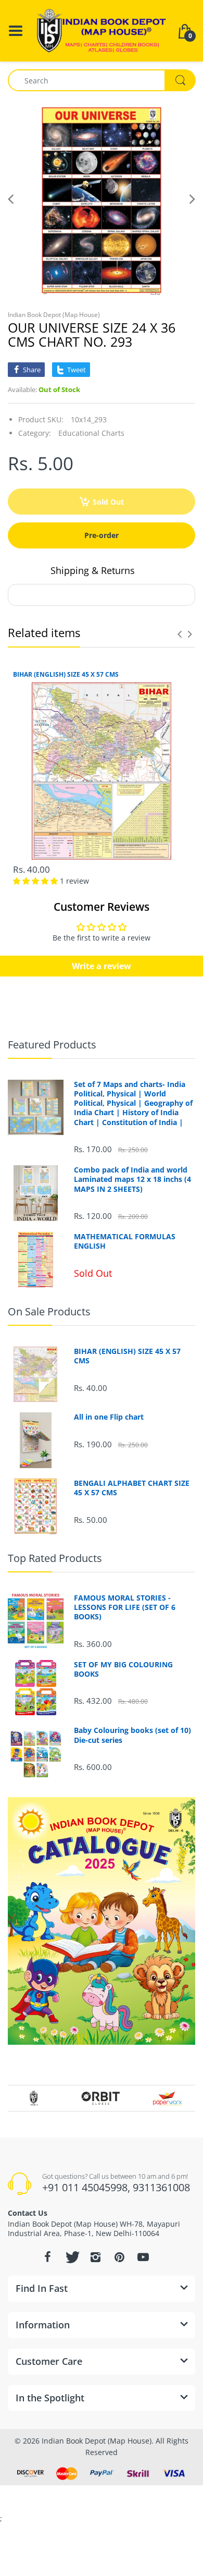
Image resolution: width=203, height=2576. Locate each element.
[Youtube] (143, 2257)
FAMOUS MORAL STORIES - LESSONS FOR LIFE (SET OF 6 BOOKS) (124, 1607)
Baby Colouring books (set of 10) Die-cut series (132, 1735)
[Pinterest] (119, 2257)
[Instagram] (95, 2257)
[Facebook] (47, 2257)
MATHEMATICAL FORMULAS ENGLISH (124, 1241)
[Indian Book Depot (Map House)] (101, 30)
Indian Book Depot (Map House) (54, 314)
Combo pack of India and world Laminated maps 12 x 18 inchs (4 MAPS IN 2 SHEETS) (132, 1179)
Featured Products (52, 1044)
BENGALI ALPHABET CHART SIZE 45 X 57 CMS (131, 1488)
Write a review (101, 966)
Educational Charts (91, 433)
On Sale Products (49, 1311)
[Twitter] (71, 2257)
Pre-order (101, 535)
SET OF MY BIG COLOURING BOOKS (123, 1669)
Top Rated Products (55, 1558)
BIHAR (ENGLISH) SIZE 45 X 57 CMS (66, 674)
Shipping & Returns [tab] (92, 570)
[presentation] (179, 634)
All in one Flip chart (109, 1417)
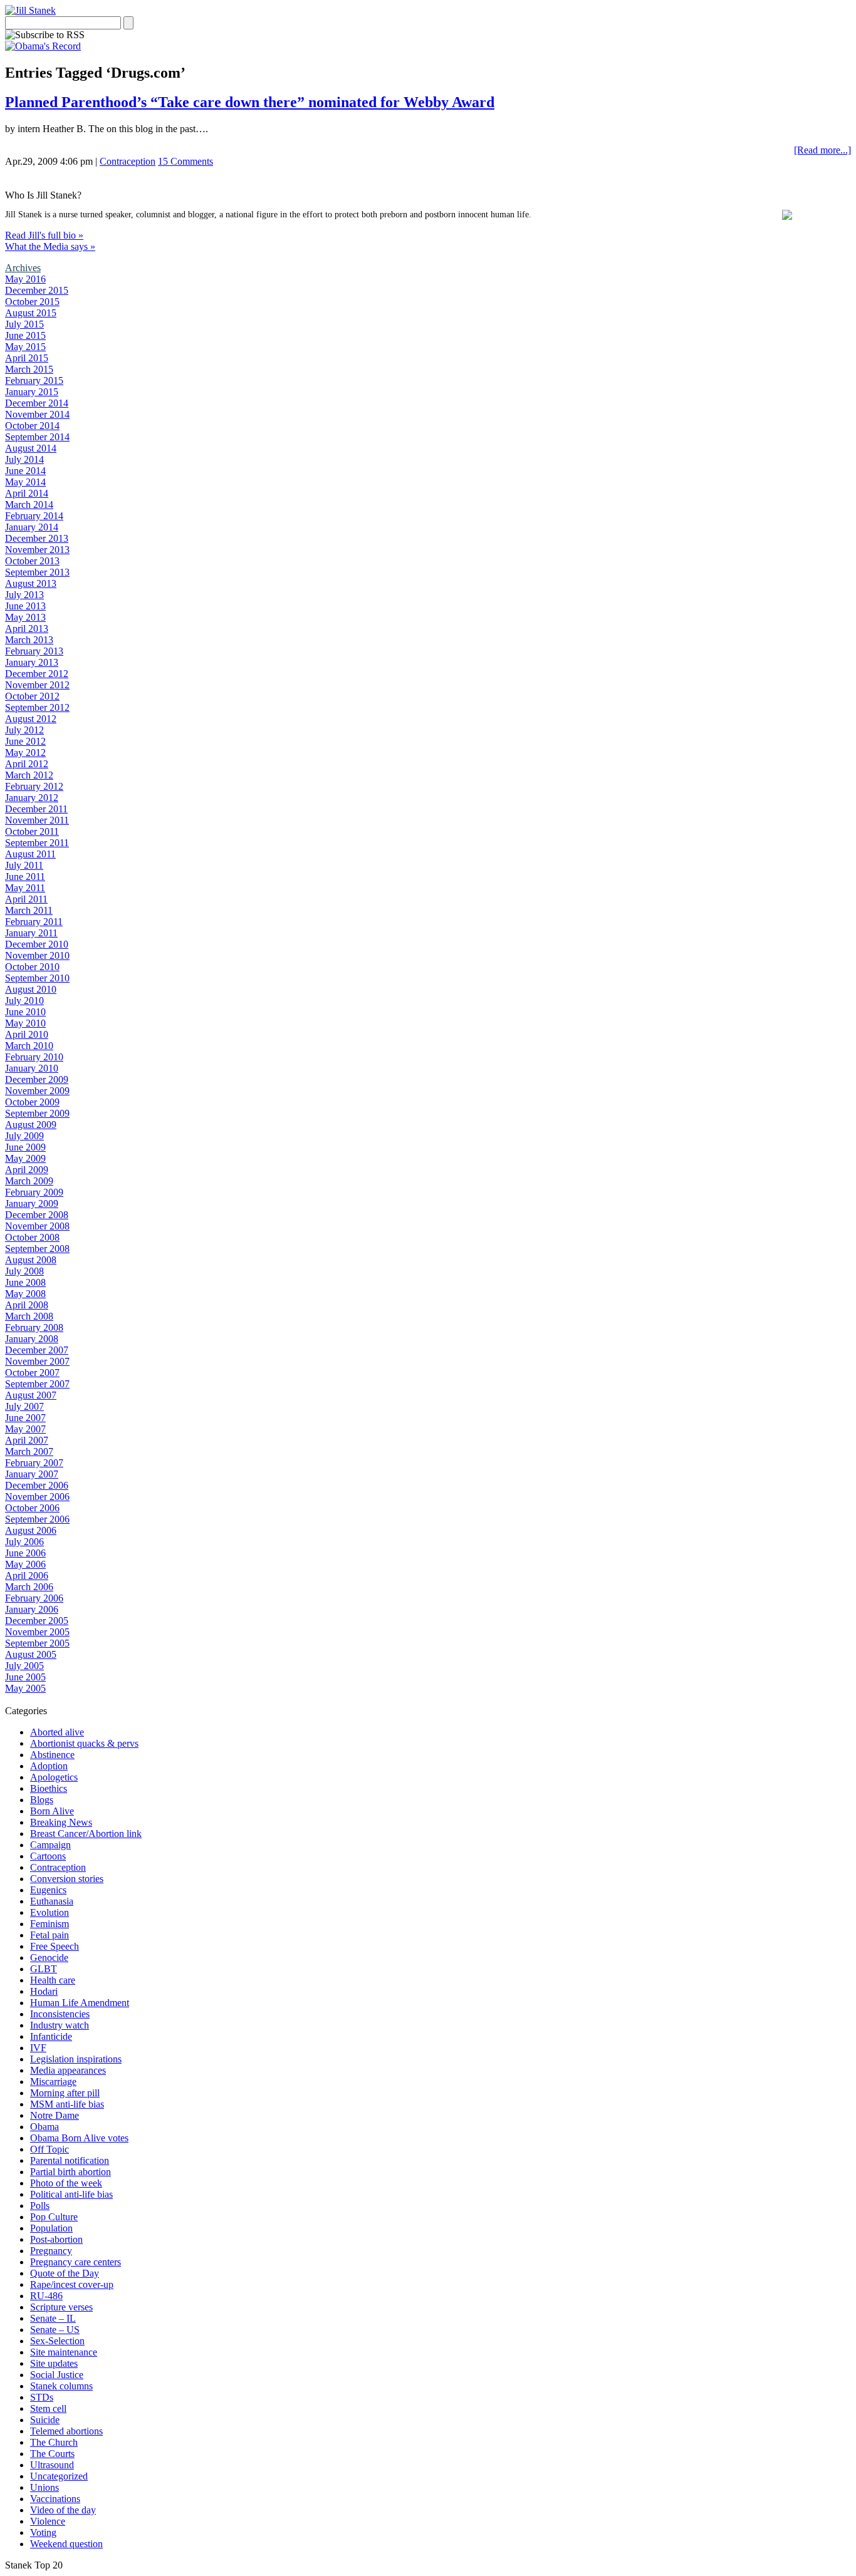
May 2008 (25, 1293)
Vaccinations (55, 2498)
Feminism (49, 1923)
________
Beginning with the line that bears "[presentation] (179, 634)", output each line through the last line of the listing exactly, and no others; skip the pictures.

[presentation] (179, 634)
All in one Flip chart (109, 1417)
May 2008 (25, 1293)
Vaccinations (55, 2498)
Feminism (49, 1923)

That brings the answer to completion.